Data provided

^^^^

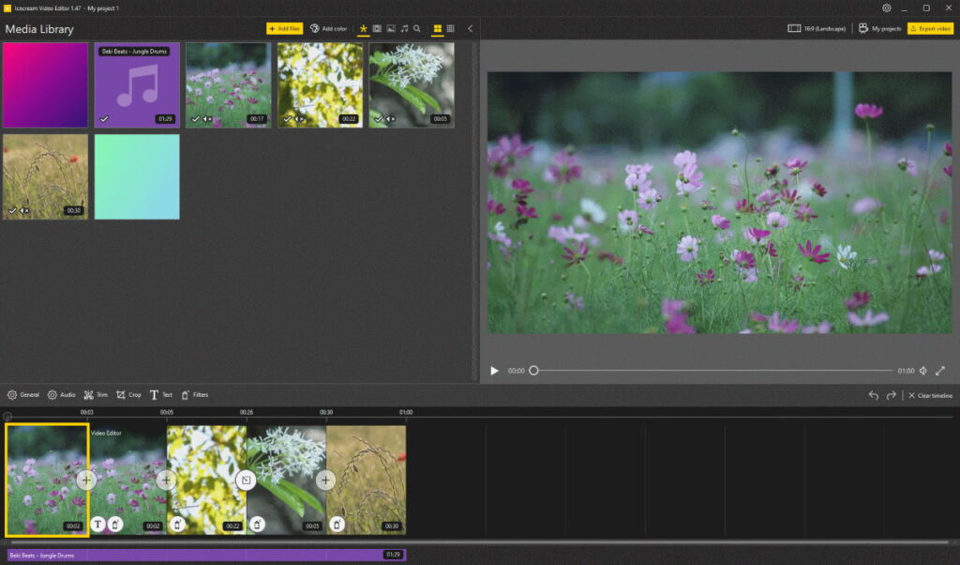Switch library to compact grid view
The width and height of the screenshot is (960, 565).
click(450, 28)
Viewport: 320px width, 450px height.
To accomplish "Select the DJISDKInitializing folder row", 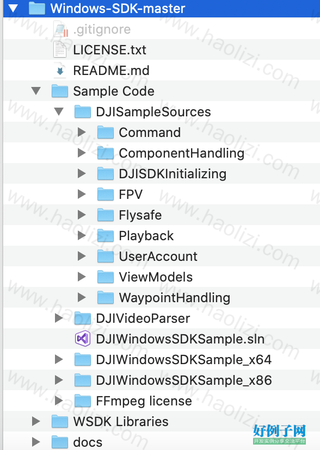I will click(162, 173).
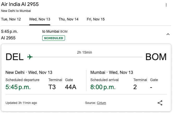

^^^^

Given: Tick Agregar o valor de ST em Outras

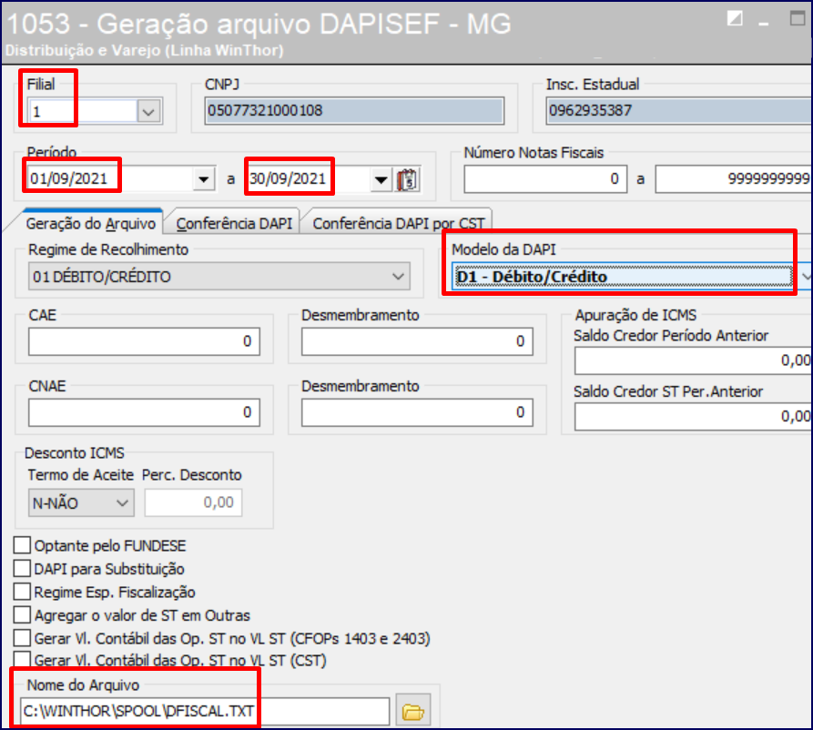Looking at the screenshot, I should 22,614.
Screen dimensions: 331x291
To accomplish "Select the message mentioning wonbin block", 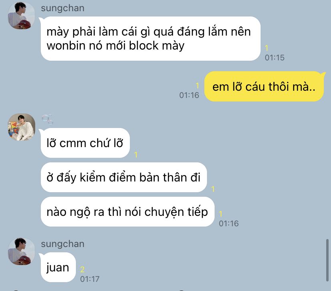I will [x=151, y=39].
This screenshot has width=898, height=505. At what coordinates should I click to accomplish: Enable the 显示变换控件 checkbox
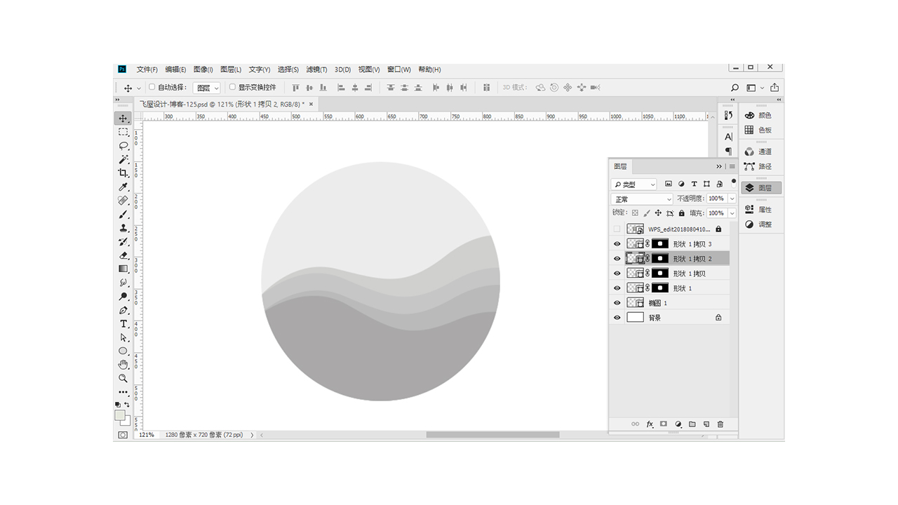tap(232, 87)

^^^^

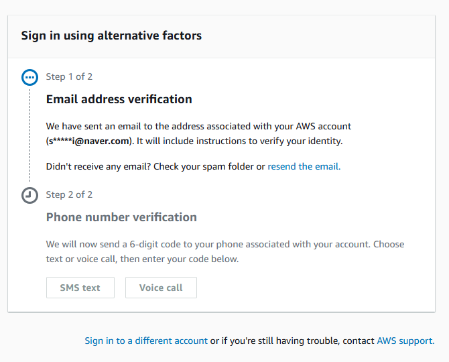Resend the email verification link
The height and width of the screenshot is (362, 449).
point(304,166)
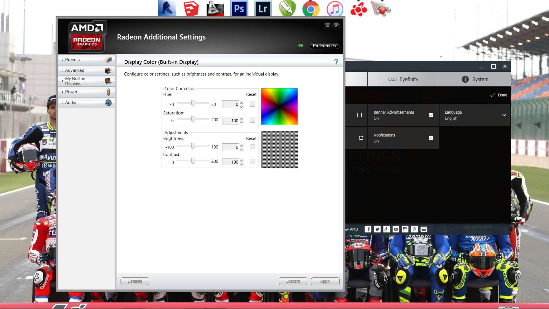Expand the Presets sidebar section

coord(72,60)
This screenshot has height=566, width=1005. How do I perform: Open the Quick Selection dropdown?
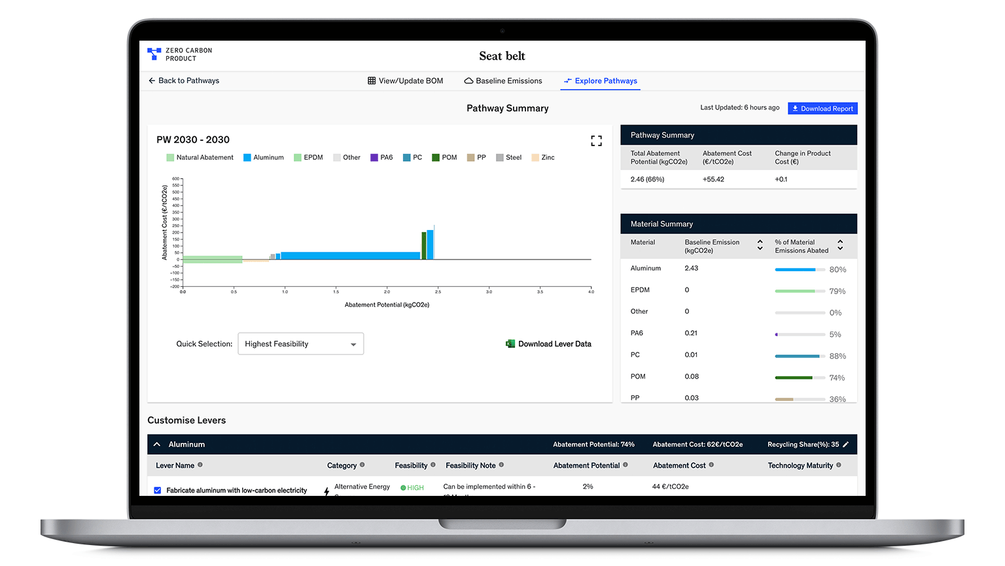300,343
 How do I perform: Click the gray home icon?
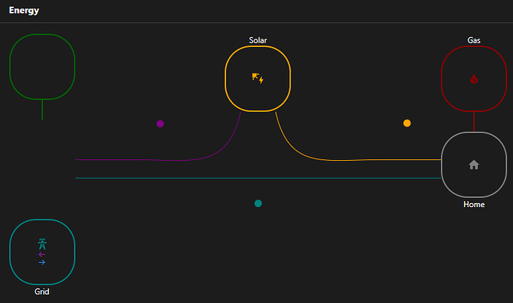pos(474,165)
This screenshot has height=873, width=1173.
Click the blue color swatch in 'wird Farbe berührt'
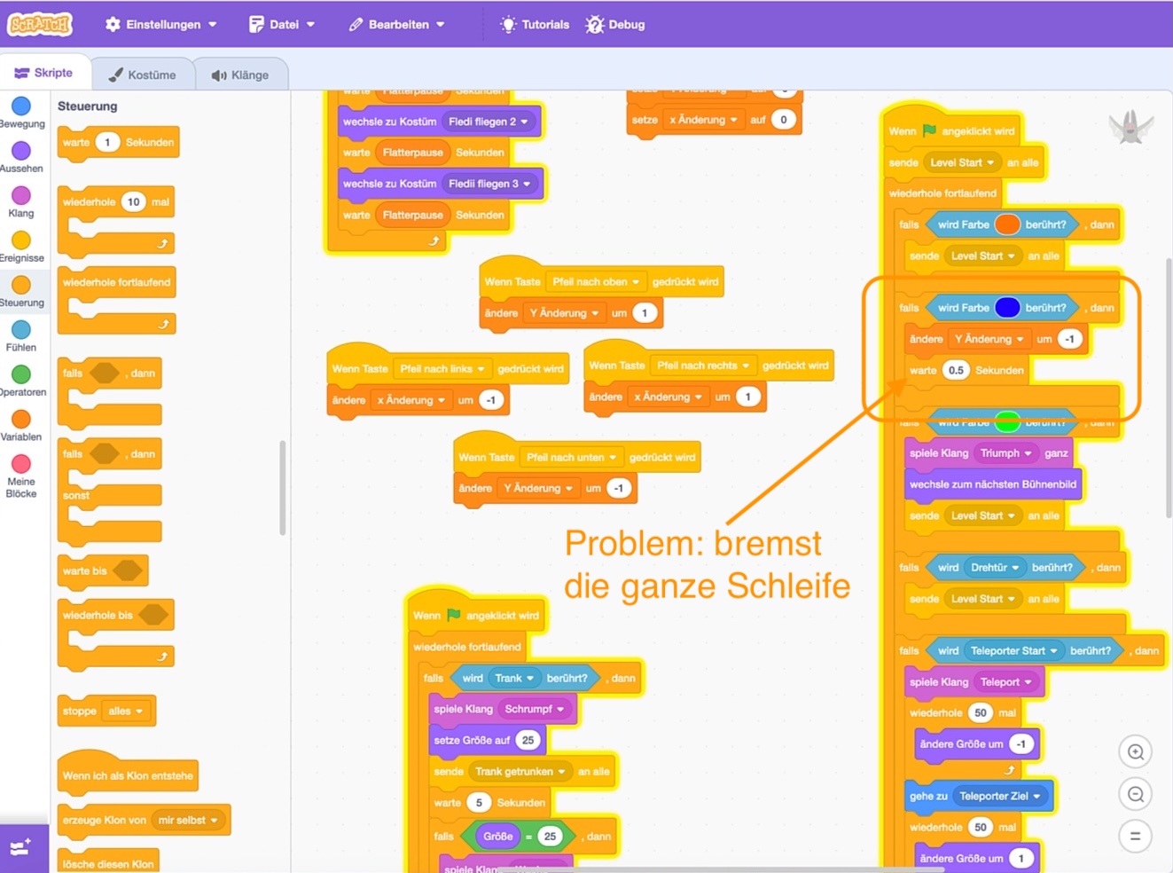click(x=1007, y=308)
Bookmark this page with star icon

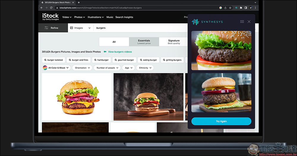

^^^^

Objective
Please reproduce word for word the records from the line with "This screenshot has height=873, width=1173." up to and including the line with "Bookmark this page with star icon", leaving out the pictures.

Answer for the task
This screenshot has height=873, width=1173.
Click the blue color swatch in 'wird Farbe berührt'
click(x=1007, y=308)
Bookmark this page with star icon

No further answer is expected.